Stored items

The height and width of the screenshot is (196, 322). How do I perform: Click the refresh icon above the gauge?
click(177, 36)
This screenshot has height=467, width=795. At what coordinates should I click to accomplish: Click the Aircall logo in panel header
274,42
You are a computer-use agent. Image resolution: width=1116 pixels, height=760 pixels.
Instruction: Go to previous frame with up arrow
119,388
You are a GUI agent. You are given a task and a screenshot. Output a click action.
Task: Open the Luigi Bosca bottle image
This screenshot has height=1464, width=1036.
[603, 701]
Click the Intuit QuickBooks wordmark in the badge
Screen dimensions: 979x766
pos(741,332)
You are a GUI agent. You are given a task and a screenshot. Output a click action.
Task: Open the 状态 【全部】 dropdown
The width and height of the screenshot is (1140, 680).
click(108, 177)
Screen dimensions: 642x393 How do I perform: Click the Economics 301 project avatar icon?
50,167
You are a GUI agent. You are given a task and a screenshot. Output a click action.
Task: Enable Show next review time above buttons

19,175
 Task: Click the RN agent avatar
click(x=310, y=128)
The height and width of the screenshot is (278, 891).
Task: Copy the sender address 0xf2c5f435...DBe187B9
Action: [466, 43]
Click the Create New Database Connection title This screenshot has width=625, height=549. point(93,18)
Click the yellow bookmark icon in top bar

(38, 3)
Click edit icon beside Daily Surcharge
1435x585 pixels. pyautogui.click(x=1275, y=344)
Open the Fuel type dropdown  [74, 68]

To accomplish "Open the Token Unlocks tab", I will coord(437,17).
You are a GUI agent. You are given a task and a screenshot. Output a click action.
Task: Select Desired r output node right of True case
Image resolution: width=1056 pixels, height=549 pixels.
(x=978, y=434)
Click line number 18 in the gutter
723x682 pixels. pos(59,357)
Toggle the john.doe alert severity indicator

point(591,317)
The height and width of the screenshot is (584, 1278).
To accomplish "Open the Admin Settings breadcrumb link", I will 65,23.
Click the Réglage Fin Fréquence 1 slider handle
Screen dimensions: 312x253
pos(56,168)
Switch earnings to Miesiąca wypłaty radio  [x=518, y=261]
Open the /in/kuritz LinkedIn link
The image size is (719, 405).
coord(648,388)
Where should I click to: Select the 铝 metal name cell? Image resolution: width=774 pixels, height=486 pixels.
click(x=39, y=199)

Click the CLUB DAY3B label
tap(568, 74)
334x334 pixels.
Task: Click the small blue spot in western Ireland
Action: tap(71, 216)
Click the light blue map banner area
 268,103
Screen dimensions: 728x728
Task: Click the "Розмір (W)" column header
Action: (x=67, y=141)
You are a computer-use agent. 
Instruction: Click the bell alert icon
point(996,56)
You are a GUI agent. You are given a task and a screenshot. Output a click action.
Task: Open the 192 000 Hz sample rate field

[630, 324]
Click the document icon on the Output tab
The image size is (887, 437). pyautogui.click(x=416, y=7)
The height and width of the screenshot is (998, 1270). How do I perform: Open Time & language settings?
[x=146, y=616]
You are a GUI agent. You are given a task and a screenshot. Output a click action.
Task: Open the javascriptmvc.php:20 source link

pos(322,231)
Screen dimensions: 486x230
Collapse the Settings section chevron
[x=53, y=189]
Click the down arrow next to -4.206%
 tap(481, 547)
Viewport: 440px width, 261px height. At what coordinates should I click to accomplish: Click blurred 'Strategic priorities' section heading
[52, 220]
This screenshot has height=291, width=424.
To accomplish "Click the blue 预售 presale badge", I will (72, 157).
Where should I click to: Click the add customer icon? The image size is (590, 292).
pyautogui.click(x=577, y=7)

## PROMPT
Whenever a line in the records above contains the string "computer", copy that line.

## ANSWER SECTION
You are a computer-use agent. Image resolution: width=1116 pixels, height=760 pixels.
You are a computer-use agent. 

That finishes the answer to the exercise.